• [PROVIDED DATA]:
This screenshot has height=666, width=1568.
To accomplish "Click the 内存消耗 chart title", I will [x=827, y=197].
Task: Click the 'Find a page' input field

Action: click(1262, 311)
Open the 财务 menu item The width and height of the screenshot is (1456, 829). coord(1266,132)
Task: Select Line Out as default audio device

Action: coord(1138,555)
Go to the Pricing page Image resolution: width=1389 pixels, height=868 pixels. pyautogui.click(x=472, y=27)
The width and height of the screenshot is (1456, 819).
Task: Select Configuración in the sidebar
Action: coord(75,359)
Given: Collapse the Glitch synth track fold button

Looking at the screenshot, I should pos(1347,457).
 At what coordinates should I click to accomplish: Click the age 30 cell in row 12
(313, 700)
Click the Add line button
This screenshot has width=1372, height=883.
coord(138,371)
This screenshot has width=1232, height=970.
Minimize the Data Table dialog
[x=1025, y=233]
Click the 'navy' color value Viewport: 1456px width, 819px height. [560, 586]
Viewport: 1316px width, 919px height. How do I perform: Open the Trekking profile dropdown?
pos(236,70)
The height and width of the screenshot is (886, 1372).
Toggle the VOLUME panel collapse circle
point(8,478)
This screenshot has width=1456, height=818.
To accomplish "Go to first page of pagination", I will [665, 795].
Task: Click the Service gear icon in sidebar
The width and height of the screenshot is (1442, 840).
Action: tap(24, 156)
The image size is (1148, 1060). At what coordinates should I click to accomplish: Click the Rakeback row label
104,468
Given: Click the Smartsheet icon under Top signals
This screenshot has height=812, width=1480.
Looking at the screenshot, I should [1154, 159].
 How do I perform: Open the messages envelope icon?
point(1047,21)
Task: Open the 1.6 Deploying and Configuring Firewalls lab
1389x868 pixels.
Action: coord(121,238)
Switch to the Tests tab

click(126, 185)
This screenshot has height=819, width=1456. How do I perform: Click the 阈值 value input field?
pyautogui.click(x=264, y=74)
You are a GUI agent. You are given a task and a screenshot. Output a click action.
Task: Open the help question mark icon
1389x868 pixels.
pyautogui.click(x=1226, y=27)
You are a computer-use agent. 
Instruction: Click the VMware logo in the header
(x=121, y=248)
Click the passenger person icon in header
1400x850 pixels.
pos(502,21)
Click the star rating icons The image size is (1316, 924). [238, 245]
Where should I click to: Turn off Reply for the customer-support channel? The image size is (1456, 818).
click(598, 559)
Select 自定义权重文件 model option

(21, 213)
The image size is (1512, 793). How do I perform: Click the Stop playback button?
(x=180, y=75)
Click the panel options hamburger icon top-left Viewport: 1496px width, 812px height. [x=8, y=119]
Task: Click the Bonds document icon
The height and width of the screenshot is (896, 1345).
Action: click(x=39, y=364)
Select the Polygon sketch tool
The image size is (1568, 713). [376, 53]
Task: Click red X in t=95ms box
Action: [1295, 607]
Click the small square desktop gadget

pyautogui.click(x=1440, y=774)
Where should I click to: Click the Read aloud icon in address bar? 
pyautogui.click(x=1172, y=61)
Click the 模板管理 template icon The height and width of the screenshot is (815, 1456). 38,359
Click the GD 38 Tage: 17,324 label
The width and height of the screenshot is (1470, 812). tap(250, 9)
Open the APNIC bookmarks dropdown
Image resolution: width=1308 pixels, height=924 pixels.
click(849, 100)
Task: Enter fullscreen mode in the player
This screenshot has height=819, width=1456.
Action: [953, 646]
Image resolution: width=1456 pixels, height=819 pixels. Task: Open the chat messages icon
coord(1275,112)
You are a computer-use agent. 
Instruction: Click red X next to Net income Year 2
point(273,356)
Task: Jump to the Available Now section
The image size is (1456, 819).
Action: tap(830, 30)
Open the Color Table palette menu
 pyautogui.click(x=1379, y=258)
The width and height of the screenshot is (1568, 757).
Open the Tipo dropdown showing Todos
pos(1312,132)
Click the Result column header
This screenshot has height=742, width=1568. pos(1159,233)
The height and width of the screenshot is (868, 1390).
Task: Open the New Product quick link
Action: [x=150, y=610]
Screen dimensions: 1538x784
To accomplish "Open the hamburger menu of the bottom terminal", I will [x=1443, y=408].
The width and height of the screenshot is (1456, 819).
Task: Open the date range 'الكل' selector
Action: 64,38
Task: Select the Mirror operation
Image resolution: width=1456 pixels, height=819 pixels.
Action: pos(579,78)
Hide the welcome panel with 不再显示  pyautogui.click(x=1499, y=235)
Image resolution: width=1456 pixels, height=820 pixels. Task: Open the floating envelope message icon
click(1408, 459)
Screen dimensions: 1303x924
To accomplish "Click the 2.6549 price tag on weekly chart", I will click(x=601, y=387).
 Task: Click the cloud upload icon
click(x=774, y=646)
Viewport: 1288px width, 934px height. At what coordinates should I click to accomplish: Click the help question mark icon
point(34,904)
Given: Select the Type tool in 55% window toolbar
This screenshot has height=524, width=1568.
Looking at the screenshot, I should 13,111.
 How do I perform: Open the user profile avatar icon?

• [WHAT YOU WILL DO]:
Everything from the first line of the records through the line holding "The height and width of the screenshot is (886, 1372)." is to be transcribed exactly; leave out all other lines.

• [EXERCISE OUTPUT]:
This screenshot has height=666, width=1568.
To accomplish "Click the 内存消耗 chart title", I will [x=827, y=197].
Task: Click the 'Find a page' input field

Action: click(1262, 311)
Open the 财务 menu item The width and height of the screenshot is (1456, 829). coord(1266,132)
Task: Select Line Out as default audio device

Action: coord(1138,555)
Go to the Pricing page Image resolution: width=1389 pixels, height=868 pixels. pyautogui.click(x=472, y=27)
The width and height of the screenshot is (1456, 819).
Task: Select Configuración in the sidebar
Action: coord(75,359)
Given: Collapse the Glitch synth track fold button

Looking at the screenshot, I should pos(1347,457).
 At what coordinates should I click to accomplish: Click the age 30 cell in row 12
(313, 700)
Click the Add line button
This screenshot has width=1372, height=883.
coord(138,371)
This screenshot has width=1232, height=970.
Minimize the Data Table dialog
[x=1025, y=233]
Click the 'navy' color value Viewport: 1456px width, 819px height. [560, 586]
Viewport: 1316px width, 919px height. How do I perform: Open the Trekking profile dropdown?
pos(236,70)
The height and width of the screenshot is (886, 1372).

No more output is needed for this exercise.